## PASSAGE TO READ
In this series, we’re looking at how to use coaching to support a phenomenal employee experience during the transitions that employees encounter in their careers.  Coaching isn’t the only intervention of course, but it can help the employee to work with the psychological impact of change – what are they leaving behind, what are they struggling with in the “not knowing”, and how do they make a great new beginning.

Employees who are re-joining the workforce after a break of some kind can benefit from coaching to help them to start strong.  This might be returning mothers (and fathers come to that), but it might also apply to those who have been on a sabbatical, or taken a study break, or been on sick leave.  They will mostly want to start strong.

Coaching for endings for those re-joining the workforce

In the case of the predictable career breaks, it’s wise to start the coaching before they even leave.  There is “closure” to be done, and preparation for the mental shift needed for the break.  It will be a different life for a while, so it makes just as much sense to plan for the break as it does to plan for the return.

Coaching in the neutral zone for those re-joining the workforce

Ideally, coaching in the break can be useful too, to keep the employee connected; and particularly just before they return to work, getting their head and heart back in the game. For working Mums, that’s particularly important, as they now have a different priority in their life and they’ll want to adjust their working patterns to be sure that their new baby’s needs are met.

Stored records:

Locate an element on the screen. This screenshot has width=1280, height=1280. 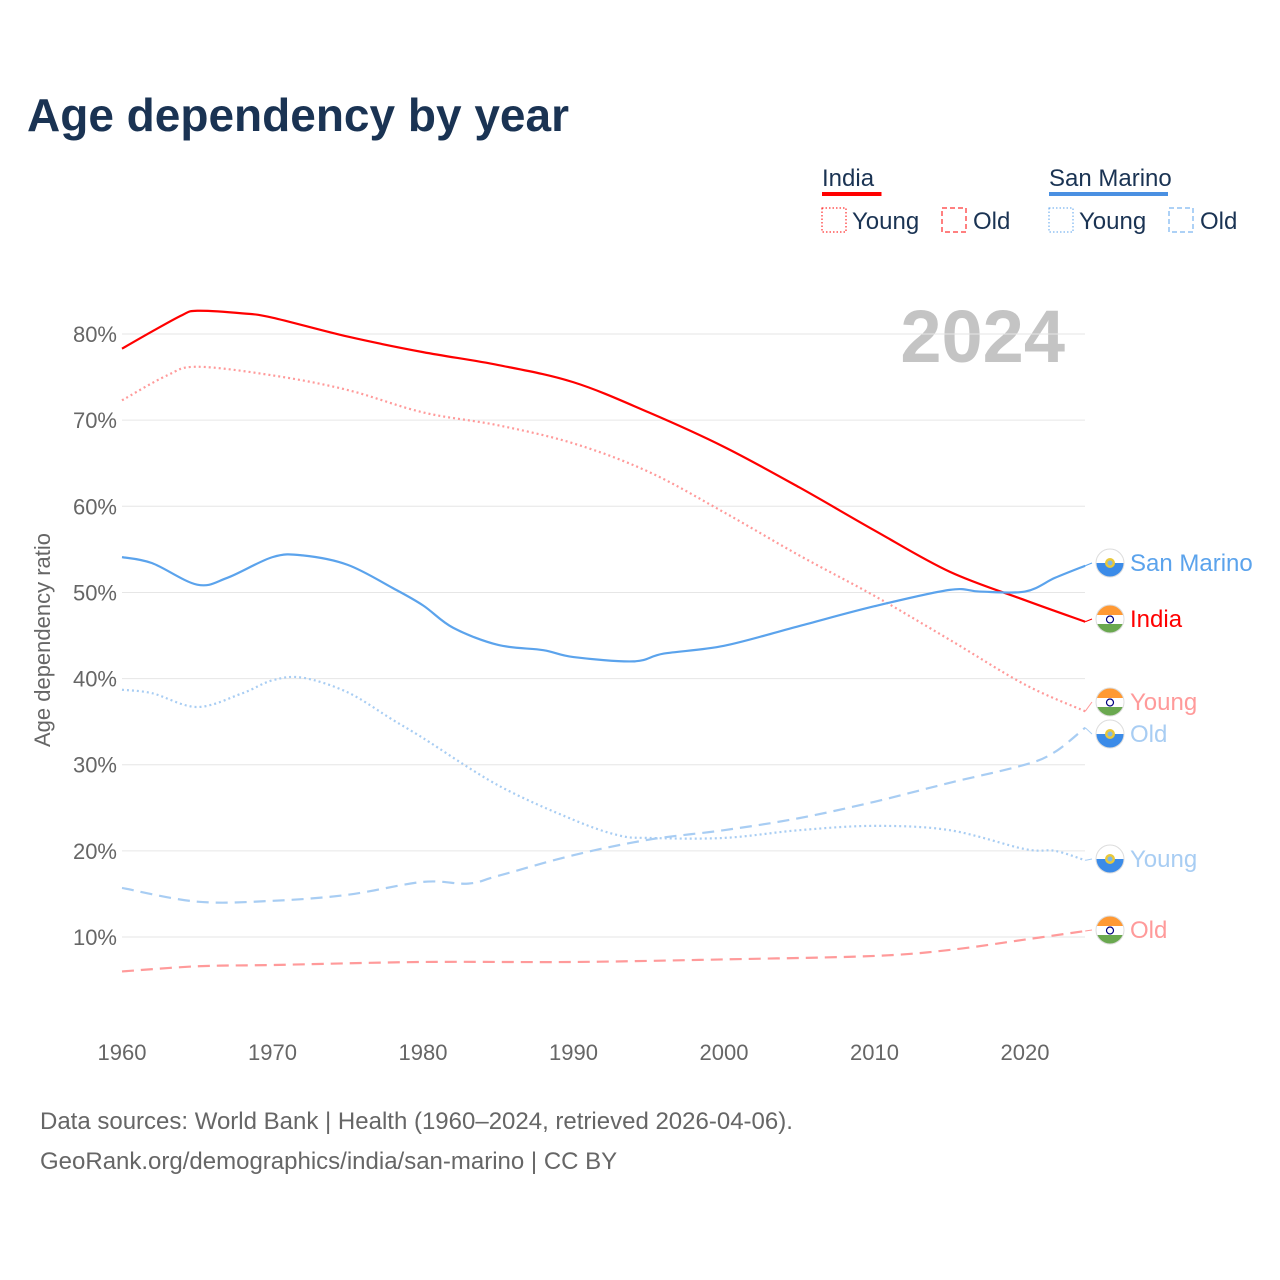
series-line-san-marino-young is located at coordinates (604, 768).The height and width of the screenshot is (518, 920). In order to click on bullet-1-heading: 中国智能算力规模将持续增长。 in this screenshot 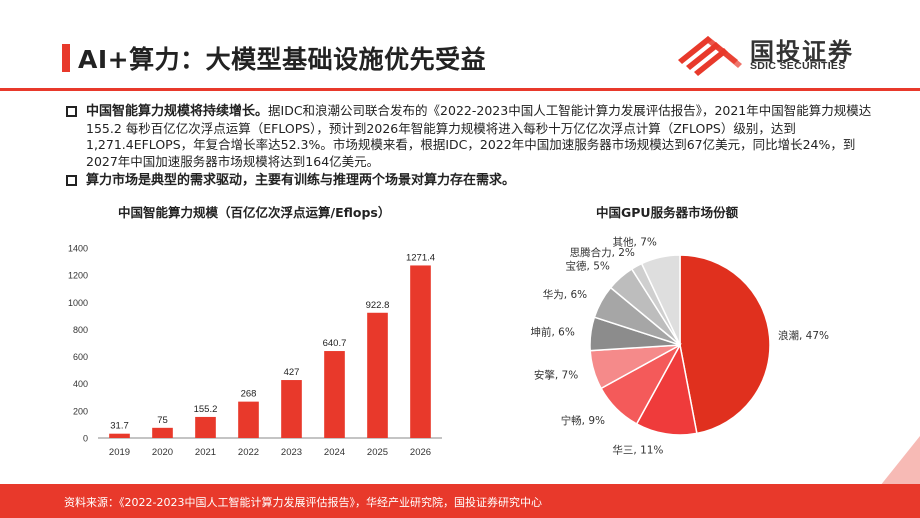, I will do `click(178, 112)`.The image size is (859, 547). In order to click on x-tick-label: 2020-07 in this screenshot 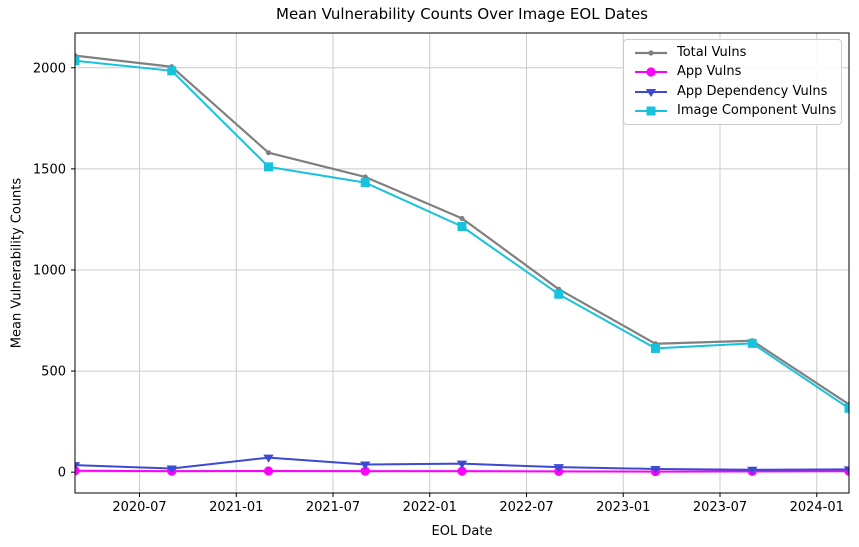, I will do `click(139, 508)`.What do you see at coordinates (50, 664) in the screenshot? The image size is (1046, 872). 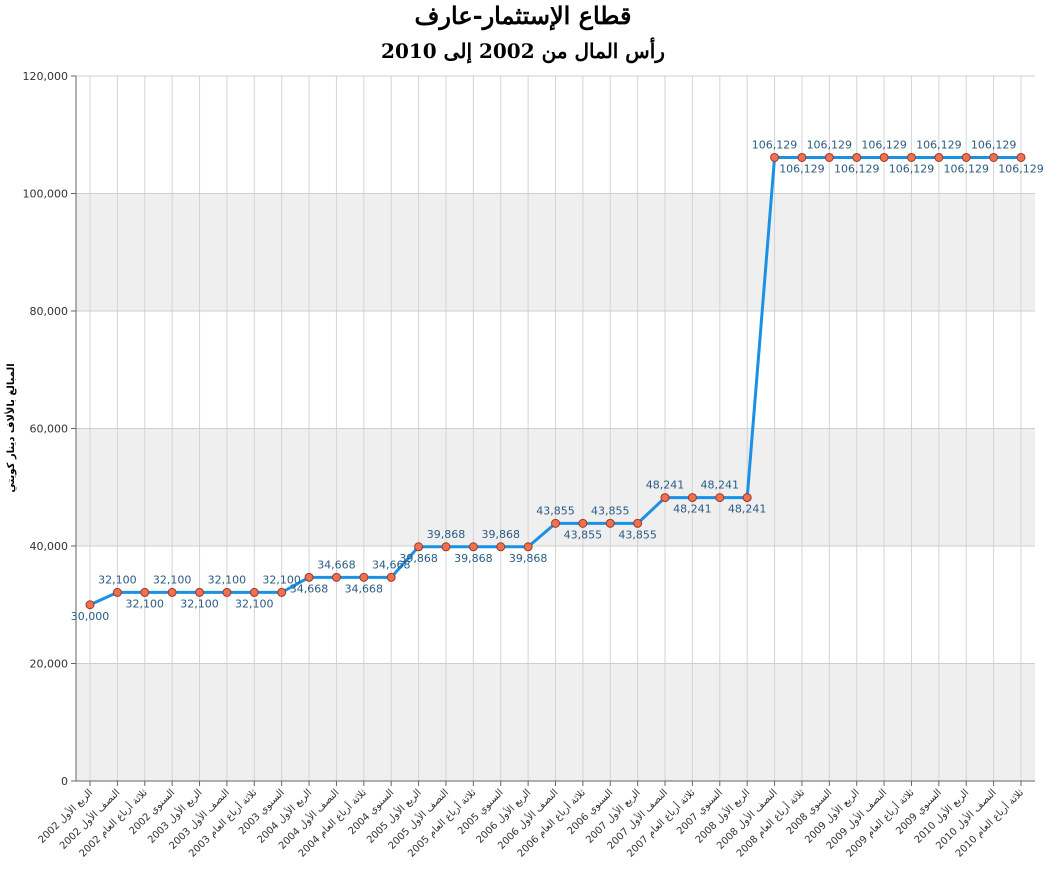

## TASK GOAL
Using the passage on coaching employees who re-join the workforce, decide whether each statement below agrees with it, answering yes or no and quoting the words that settle it.
1. Coaching for a predictable career break should start before the employee leaves.
2. Coaching is presented as the only intervention for supporting employees through career transitions.
3. Coaching during the break can help keep the employee connected.
The records aren't needed for this work.

## WORKED SOLUTION
1. Yes: "In the case of the predictable career breaks, it’s wise to start the coaching before they even leave."
2. No: "Coaching isn’t the only intervention of course"
3. Yes: "coaching in the break can be useful too, to keep the employee connected"